El que no ha sido convaleciente no sabe lo que es bueno, como el que no tiene callos no conoce las delicias de sacarse las botas. Yo no he tenido nunca callos ni botas, pero sé lo que digo por el testimonio de personas fidedignas y experimentadas.
La convalecencia es una nueva vida que se comienza siendo grande. Una nace de la edad que tiene al salir de su enfermedad.
¡Cómo se aspira la vida, cómo se siente uno vivir! Para el convaleciente la vida tiene sabor, perfume, música y calor; la vida es sólida; puede uno tocarla, sentirla, alimentarse con ella y absorberla en todo momento.
La luz es más luz, el aire más puro, más fresco, más joven; la naturaleza es nueva, risueña, alegre, coqueta, sabrosa, encantadora.
Los órganos que asimilan el alimento con incomparable rapidez, se apoderan de todo con la energía del hambre y la ambición de las necesidades imperiosas de la vida.
¡Convalecer es una suprema delicia!
Parece que la debilidad nos vuelve a la infancia y nuestros sentidos gozan con todo, hallando a cada cosa la novedad y el atractivo que los niños le encuentran.
Ninguna mala pasión, ninguna de esas ideas insanas, que son el sustento de la sociedad, germina en la cabeza de un convaleciente; ¡él no quiere sino vivir, comer y descansar!
Se levanta tan pronto como puede para tomar el día por la punta, vive con gusto su vida durante unas cuantas horas y se acuesta después para dormir con un sueño profundo, robusto, intenso, dormido de una pieza.
Y luego las gentes son buenas, compasivas; las caras amables; hay sonrisas en todas las bocas para el convaleciente que se deja adular, regalar, felicitar y cuidar, sin inquietarse siquiera con la sospecha de que sus contemporáneos no esperan sino que se ponga fuerte para volver a agarrarlo por su cuenta y morderlo, despedazarlo y combatirlo, como se usa entre hombres que se quieren y que por eso viven en sociedad.
En fin, yo estaba convaleciente, pálido, flaco, sin fuerza.
¡Qué traza la que tenía!
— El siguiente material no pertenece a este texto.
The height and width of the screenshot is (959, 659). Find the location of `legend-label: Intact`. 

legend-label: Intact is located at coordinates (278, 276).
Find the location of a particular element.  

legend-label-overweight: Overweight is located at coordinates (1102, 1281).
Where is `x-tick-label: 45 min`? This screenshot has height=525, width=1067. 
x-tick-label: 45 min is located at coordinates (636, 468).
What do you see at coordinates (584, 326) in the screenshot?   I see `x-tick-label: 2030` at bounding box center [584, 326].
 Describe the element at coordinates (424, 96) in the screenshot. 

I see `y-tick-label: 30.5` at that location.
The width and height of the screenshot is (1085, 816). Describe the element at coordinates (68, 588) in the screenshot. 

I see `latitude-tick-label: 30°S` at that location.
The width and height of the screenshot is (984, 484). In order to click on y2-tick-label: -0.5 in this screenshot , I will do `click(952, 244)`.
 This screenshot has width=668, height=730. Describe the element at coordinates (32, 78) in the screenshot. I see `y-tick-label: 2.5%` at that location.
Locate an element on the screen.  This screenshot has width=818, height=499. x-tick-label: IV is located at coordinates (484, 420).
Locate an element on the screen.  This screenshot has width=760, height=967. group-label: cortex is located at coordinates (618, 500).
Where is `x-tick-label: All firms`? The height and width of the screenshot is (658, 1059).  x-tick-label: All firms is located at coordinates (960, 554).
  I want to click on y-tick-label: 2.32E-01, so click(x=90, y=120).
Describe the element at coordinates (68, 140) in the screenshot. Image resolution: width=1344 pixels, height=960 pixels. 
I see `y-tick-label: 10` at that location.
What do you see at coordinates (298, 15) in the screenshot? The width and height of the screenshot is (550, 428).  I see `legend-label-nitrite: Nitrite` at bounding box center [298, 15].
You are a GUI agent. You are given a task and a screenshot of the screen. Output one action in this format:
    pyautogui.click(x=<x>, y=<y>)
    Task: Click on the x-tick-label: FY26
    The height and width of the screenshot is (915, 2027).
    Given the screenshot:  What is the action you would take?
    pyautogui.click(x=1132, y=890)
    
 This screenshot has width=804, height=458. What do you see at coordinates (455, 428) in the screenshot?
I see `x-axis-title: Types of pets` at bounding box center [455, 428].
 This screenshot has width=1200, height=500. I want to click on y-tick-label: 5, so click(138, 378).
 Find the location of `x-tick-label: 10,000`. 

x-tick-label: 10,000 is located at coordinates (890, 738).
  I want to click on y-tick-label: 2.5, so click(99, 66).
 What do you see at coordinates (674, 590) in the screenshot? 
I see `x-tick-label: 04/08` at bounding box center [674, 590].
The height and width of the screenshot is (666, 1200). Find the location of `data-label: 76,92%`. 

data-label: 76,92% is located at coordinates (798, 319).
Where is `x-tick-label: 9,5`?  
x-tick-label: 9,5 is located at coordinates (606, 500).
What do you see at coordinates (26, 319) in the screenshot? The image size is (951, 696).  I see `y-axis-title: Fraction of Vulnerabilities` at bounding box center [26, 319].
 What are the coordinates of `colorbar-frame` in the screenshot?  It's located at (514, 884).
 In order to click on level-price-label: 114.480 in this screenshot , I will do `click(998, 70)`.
Me parecía que yo era mi propio abuelo; un abuelito chico, disminuido, como si me hubiera secado y acortado; era mi antepasado en pequeño, un antiguo concentrado que no había comido nada durante muchas generaciones; mi apetito era del tiempo de Sesostris y yo había estado en Jerusalén; la conciencia de mi persona se confundía con las más remotas tradiciones y no podía entender cómo pudo llegar hasta mí la noticia de mi existencia, siendo como era una momia mayor que sí misma y contemporánea de los mastodontes.
La enfermedad había retirado en mi memoria las épocas, y yo tenía por sensaciones todas esas paradojas disparatadas.
Conforme iba ganando en fuerza, los días eran más plácidos. Durante algunas horas me sentaba a recibir el sol que entraba en la pieza, y mi silla lo seguía en sus cambios de dirección hasta la tarde.
Nunca he visto sol más amable, más abrigado ni más cariñoso.
Verdad es que mi dicha se aumentaba con las delicias de una excepción legítima: no iba a la escuela y mis hermanos iban. No ir yo era por sí solo una bienaventuranza; que otros fueran era el colmo de la dicha. ¡Tan cierto es que nada abriga tanto como saber que otros tienen frío!